§ **Task item**: Omit the pictures, but give back every entry below exactly as written.

[Collected data entries]
Start of Block

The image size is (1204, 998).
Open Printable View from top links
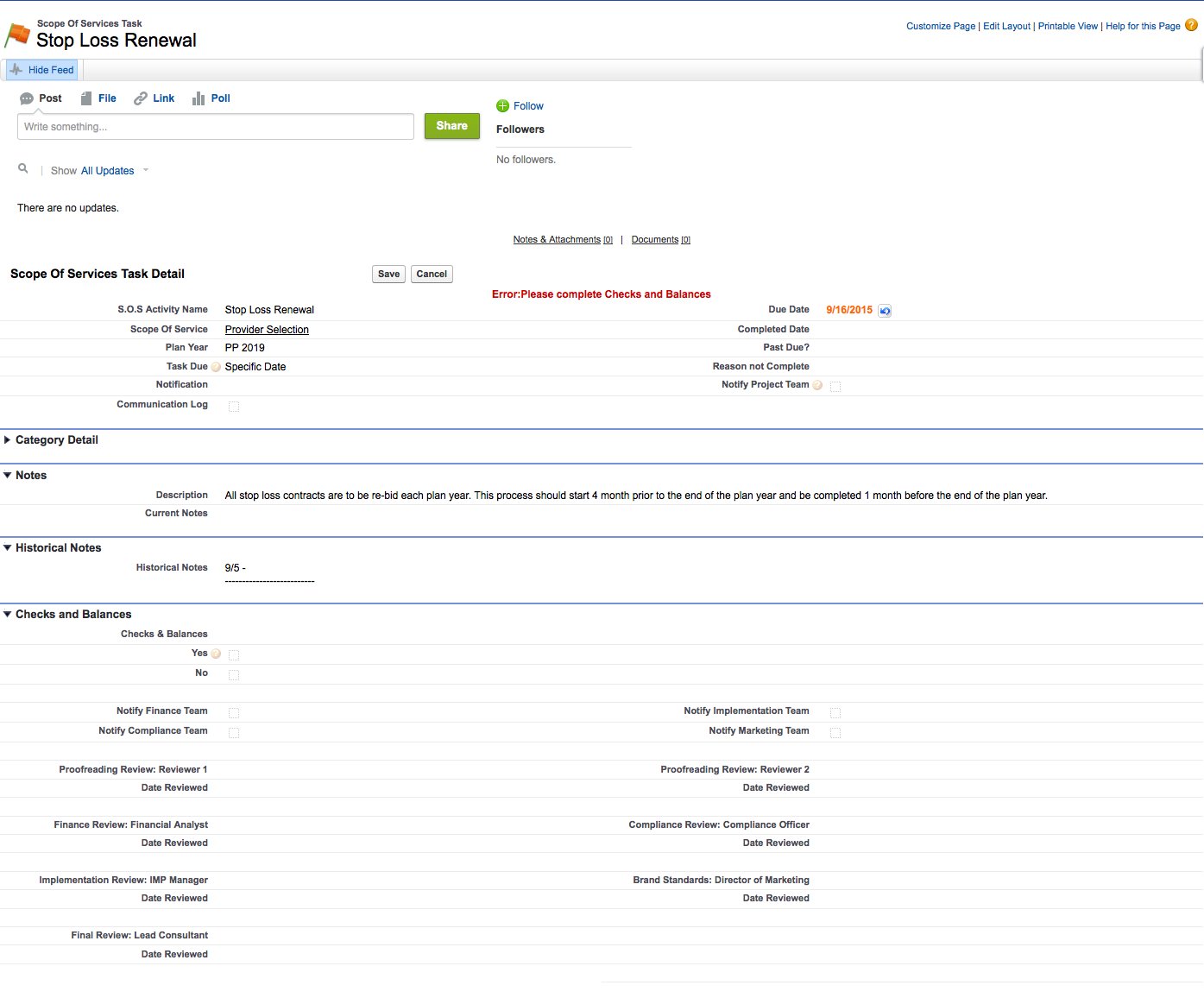(1068, 26)
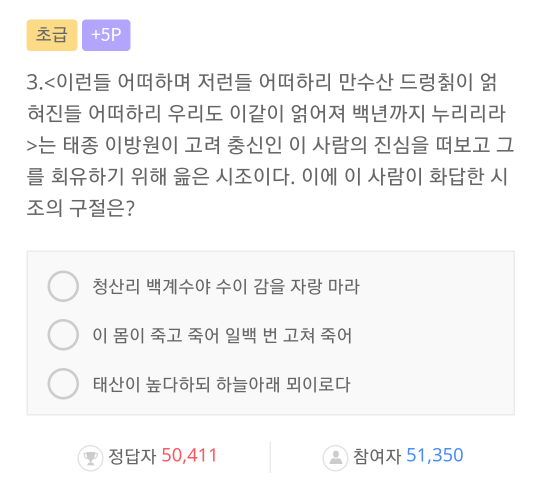Viewport: 540px width, 480px height.
Task: Click the purple +5P points badge
Action: point(106,35)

End of Block

§ **Solved exercise**:
The image size is (1204, 998).
Open Printable View from top links
(1068, 26)
Viewport: 540px width, 480px height.
Task: Click the purple +5P points badge
Action: point(106,35)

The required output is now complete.